Open Source IoT Platform Based on the Renowned RuoYi Framework: User-Friendly and Commercially Viable

An AI-centered IoT platform, based on the renowned RuoYi framework, is user-friendly and has a commercially friendly open-source license.

Source Code

https://www.gitpp.com/japxin/gen-project008-iot

It builds an efficient access and management network for IoT devices (especially for massive numbers of cameras). We deeply integrate real-time streaming technology with cutting-edge artificial intelligence (AI) to create a core service. This solution not only enables interoperability among heterogeneous devices but also deeply integrates high-definition video streams with a powerful AI analysis engine, endowing the surveillance system with an “intelligent eye”—accurately achieving facial recognition, abnormal behavior analysis, risk personnel deployment, and perimeter intrusion detection.

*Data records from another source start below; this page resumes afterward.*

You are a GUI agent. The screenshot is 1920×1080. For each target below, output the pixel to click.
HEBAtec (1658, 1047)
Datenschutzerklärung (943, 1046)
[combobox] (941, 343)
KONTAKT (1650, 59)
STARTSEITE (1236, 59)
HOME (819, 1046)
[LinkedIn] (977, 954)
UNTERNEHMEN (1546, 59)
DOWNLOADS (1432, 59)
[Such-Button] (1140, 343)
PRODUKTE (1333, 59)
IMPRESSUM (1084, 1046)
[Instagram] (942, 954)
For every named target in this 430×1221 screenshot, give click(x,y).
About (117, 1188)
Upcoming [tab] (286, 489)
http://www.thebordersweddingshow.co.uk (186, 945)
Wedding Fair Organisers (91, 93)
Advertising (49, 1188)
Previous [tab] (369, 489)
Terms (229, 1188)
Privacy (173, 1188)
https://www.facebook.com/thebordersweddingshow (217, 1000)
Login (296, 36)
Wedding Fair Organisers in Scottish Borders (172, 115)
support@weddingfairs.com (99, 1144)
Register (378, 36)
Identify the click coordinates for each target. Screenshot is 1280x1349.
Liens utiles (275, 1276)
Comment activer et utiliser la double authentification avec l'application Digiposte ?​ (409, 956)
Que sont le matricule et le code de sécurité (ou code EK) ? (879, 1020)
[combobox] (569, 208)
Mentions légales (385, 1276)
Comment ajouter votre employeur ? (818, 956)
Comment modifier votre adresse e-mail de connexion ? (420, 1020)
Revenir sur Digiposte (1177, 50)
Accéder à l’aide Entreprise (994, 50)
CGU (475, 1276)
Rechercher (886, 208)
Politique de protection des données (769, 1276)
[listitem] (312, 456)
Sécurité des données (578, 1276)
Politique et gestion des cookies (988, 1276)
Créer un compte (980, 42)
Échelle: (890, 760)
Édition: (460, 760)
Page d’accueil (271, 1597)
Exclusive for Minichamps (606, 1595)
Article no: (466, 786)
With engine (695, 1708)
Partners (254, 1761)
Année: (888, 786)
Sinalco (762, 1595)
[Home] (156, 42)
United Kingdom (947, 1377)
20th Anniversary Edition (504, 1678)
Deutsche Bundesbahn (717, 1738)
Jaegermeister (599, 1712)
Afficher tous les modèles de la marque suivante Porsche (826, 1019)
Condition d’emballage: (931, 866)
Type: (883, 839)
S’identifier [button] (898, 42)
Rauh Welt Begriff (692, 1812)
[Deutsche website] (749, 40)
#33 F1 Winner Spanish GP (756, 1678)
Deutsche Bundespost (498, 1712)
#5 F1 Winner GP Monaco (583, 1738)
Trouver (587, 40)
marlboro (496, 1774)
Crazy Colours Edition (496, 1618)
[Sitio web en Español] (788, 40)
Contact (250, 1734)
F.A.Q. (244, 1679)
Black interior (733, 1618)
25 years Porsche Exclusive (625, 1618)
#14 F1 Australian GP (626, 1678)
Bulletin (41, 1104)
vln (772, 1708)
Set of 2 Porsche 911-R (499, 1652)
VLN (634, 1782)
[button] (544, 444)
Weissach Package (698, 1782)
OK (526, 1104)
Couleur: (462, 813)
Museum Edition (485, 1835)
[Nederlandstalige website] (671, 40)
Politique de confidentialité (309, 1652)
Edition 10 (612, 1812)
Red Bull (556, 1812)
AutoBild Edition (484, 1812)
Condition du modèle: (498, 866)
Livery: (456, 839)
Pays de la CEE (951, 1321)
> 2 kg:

Accurate implementation of facial recognition, abnormal behavior analysis, risk personnel deployment, and perimeter intrusion detection

Open Source IoT Platform Based on the Renowned RuoYi Framework: User-Friendly and Commercially Viable

Screenshots

Open Source IoT Platform Based on the Renowned RuoYi Framework: User-Friendly and Commercially Viable Open Source IoT Platform Based on the Renowned RuoYi Framework: User-Friendly and Commercially Viable

Open Source IoT Platform Based on the Renowned RuoYi Framework: User-Friendly and Commercially Viable Open Source IoT Platform Based on the Renowned RuoYi Framework: User-Friendly and Commercially Viable

Open Source IoT Platform Based on the Renowned RuoYi Framework: User-Friendly and Commercially Viable Open Source IoT Platform Based on the Renowned RuoYi Framework: User-Friendly and Commercially Viable

Detailed analysis of the AI-centered IoT platform (Gen-Project008-IoT) focuses on its technical architecture, core functions, usability design, and open-source value:

1. Project Positioning and Core Advantages

1. Platform Positioning

  • Target Scenario: Intelligent management of massive cameras and IoT devices (such as sensors, access control, fire protection equipment), building a full-link platform for “device access – data transmission – AI analysis – business linkage”.
  • Core Value:
    • Cost Reduction and Efficiency Improvement: Replacing traditional NVR + manual inspection mode, automatically identifying risk events through AI, reducing labor input.
    • Heterogeneous Compatibility: Supports protocols such as RTSP/GB28181/ONVIF, compatible with mainstream manufacturers like Hikvision, Dahua, and Uniview.
    • Real-time Response: Millisecond-level video stream analysis and alarm push, meeting high timeliness requirements for security and industrial inspection.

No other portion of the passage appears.